Aprendi tudo isso no livro “Alimente seus deuses e demônios” e essa teoria diz que lutar contra ou ignorar nossos demônios é o que os tornam fortes. Projetá-los nos outros é hábito corriqueiro e é o que nos leva a fazer inimigos pessoais.
Depois da morte de sua filha e de ter aprendido sobre a prática de Tchod, Joan estava na sala de sua casa muito amargurada porque seu ex-marido não queria permitir que ela partisse da Itália, onde viviam com seu outro filho. Ela teve a ideia então de praticar e se transformou num néctar para alimentar seu demônio do medo. A imagem do ex-marido apareceu em sua mente e ela o alimentou. Dessa maneira ela sentiu que tinha se desprendido da raiva que vinha sentindo por ele, como se, nas suas palavras, “tivesse temporariamente soltado minha ponta do nosso cabo de guerra”.

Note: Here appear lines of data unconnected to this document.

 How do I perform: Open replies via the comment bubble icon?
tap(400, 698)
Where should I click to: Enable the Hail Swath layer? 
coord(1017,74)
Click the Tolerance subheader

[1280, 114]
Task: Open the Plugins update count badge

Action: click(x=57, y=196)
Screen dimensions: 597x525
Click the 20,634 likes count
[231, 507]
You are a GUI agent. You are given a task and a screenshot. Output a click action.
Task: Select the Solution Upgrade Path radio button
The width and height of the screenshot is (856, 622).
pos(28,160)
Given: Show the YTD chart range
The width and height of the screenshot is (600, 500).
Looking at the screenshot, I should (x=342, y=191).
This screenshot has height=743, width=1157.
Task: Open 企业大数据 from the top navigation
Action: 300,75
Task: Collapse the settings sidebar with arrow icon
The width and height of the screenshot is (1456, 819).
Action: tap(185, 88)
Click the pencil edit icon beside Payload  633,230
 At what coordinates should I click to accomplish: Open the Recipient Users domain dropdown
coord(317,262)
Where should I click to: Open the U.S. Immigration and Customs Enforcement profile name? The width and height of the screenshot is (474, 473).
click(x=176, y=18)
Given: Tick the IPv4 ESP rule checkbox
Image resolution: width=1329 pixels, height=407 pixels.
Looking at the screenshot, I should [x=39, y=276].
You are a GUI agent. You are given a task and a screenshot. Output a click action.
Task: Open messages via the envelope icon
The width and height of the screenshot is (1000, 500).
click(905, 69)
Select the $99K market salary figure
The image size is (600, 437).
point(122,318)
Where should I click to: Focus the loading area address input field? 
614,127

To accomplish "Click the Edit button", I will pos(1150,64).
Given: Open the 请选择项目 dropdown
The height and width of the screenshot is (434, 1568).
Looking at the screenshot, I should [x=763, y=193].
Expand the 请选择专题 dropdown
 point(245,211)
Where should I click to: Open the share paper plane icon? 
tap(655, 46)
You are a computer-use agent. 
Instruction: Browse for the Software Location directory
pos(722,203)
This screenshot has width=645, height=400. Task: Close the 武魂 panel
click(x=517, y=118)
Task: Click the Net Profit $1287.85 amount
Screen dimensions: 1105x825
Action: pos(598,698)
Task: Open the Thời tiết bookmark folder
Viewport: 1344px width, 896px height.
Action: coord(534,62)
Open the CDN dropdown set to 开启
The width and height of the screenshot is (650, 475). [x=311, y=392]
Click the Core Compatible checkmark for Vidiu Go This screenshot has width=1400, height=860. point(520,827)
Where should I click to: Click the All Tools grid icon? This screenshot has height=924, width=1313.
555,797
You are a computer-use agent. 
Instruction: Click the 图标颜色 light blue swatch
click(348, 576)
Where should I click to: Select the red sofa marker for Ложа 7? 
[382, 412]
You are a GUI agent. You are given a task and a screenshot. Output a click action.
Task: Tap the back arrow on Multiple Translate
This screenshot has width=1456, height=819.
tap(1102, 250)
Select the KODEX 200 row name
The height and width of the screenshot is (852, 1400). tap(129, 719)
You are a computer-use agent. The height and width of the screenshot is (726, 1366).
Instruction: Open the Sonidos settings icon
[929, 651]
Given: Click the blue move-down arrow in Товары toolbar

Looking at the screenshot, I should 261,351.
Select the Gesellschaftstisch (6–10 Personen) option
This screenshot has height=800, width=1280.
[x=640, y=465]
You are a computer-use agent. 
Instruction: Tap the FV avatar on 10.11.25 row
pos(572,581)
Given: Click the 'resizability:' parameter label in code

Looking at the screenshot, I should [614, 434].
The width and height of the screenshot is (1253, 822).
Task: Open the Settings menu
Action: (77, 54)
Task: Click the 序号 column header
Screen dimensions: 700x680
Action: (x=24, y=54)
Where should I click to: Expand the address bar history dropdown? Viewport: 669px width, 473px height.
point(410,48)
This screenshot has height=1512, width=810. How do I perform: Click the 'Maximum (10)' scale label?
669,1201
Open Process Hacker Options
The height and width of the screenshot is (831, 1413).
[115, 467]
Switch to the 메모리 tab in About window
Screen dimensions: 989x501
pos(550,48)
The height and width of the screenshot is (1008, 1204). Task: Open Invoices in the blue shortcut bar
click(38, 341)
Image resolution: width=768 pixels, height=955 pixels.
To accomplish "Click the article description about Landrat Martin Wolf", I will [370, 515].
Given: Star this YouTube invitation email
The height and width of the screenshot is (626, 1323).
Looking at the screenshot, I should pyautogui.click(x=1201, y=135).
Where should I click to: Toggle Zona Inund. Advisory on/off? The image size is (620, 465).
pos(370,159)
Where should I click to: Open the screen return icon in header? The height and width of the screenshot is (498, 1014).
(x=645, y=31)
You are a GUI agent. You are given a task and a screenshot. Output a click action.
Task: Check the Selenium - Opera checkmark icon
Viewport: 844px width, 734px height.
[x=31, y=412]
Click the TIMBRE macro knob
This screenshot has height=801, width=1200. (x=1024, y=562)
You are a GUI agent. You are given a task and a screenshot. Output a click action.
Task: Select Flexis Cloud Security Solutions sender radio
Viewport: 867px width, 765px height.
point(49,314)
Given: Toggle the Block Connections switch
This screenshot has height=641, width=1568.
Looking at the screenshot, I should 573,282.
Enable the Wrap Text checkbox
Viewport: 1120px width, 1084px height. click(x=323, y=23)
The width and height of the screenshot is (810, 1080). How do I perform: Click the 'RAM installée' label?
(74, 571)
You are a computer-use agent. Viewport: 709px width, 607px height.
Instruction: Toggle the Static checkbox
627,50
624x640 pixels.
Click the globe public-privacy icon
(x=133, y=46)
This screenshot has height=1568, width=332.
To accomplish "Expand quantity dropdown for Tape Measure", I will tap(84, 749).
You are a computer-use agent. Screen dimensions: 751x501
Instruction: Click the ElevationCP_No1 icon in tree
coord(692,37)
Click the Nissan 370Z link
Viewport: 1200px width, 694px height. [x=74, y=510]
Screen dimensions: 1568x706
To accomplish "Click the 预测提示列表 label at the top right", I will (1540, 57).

No dia seguinte, ele telefonou para ela marcando um encontro e contou que na noite anterior – quando ela tinha feito a prática – algo tinha mudado dentro dele e que ele entendia que ela tinha passado por muito sofrimento e que portanto ia liberá-la para voltar para seu país com os filhos.
Atônita com a mudança dele, ela lembrou que tinha feito a prática e entendeu que ao soltar a ponta do cabo de guerra a tensão não estava mais lá também para seu ex-marido, dando assim mais espaço para ele enxergar de maneira mais ampla e mudar de atitude.
Joan, nascida em 1947, foi a primeira norte americana a se tornar Lama dentro da Tradição Budista tibetana em 1970, aos 22 anos na Índia. Tsultrim Allione é seu nome desde então. Ela criou e dirige o Centro Tara Mandala no Colorado.
O livro Alimente seus Deuses e Demônios foi editado em português pela Editora Vida e Consciência. Eu o comprei no Templo Budista Tibetano Odsal Ling em Cotia (http://www.odsalling.org/) mas está a venda também nas livrarias, em alguns casos sob encomenda. As aspas nesta crônica sinalizam as palavras da autora.
A prática que ela chama dos Cinco Passos do Processo de Alimentar seus Deuses e Demônios tem mais elementos que não coloquei aqui, por isso a leitura do livro é muito indicada.